Polícia Civil investiga uso de atestados médicos falsos

Por Da Redação

Oito servidores do Executivo estão sendo investigados

Oito servidores da Prefeitura de Campinas podem perder os respectivos cargos e serem presos por apresentarem atestados emitidos por médicos que estão sob investigação policial por supostamente terem vendido os documentos. A Delegacia de Investigações Gerais (DIG) de Campinas instaurou inquérito para investigar um esquema de venda de atestados.

A Polícia Civil apura se os médicos são integrantes do esquema ou vítimas de uma quadrilha especializada na venda dos comprovantes de saúde.

A Prefeitura informou que colabora com as investigações e forneceu informações levantadas pelas secretarias de Gestão e Desenvolvimento de Pessoas e de Saúde à polícia.

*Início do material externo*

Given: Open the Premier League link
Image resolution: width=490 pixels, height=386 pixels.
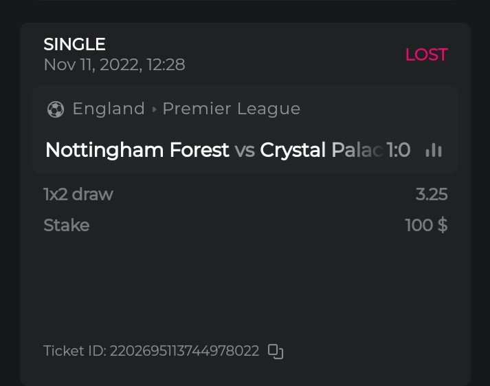Looking at the screenshot, I should pos(231,109).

Caso sejam culpados, os servidores podem perder o emprego mesmo após a conquista da estabilidade via concurso público. A demissão ocorre quando são comprovadas irregularidades administrativas ou criminais no exercício das funções.

Punições

No âmbito penal, o uso de documentos falsos ou a inserção de informações mentirosas em processos oficiais configuram os crimes de falsidade documental e ideológica. Tais condutas sujeitam o funcionário a penas de reclusão que variam de 1 a 6 anos além do pagamento de multas estabelecidas pelo Código Penal. Simultaneamente o profissional responde administrativamente com base no Estatuto do Servidor, que proíbe a utilização do cargo para obter vantagens pessoais de qualquer natureza.

O estatuto também exige que o servidor mantenha lealdade integral para com as instituições públicas e respeite rigorosamente as normas legais e regulamentares vigentes. O descumprimento desses deveres funcionais compromete a permanência no serviço público e gera processos disciplinares que podem culminar na exoneração definitiva do infrator.

Investigação

A investigação começou em janeiro com uma operação policial que identificou o furto de carimbos de cinco médicos e o uso dos objetos em documentos sob suspeita. O desdobramento gerou uma apuração reversa onde a polícia encaminhou ofícios à Prefeitura para conferir a existência de atestados entregues por funcionários públicos com as assinaturas desses profissionais.

O levantamento interno das secretarias de Gestão e Desenvolvimento de Pessoas e de Saúde apontou que oito servidores apresentaram os documentos; agora, todos os envolvidos passam por processo investigativo.

O processo de apuração inclui consultas a bases nacionais de registro de profissionais de saúde para subsidiar o inquérito policial e identificar a autenticidade das emissões.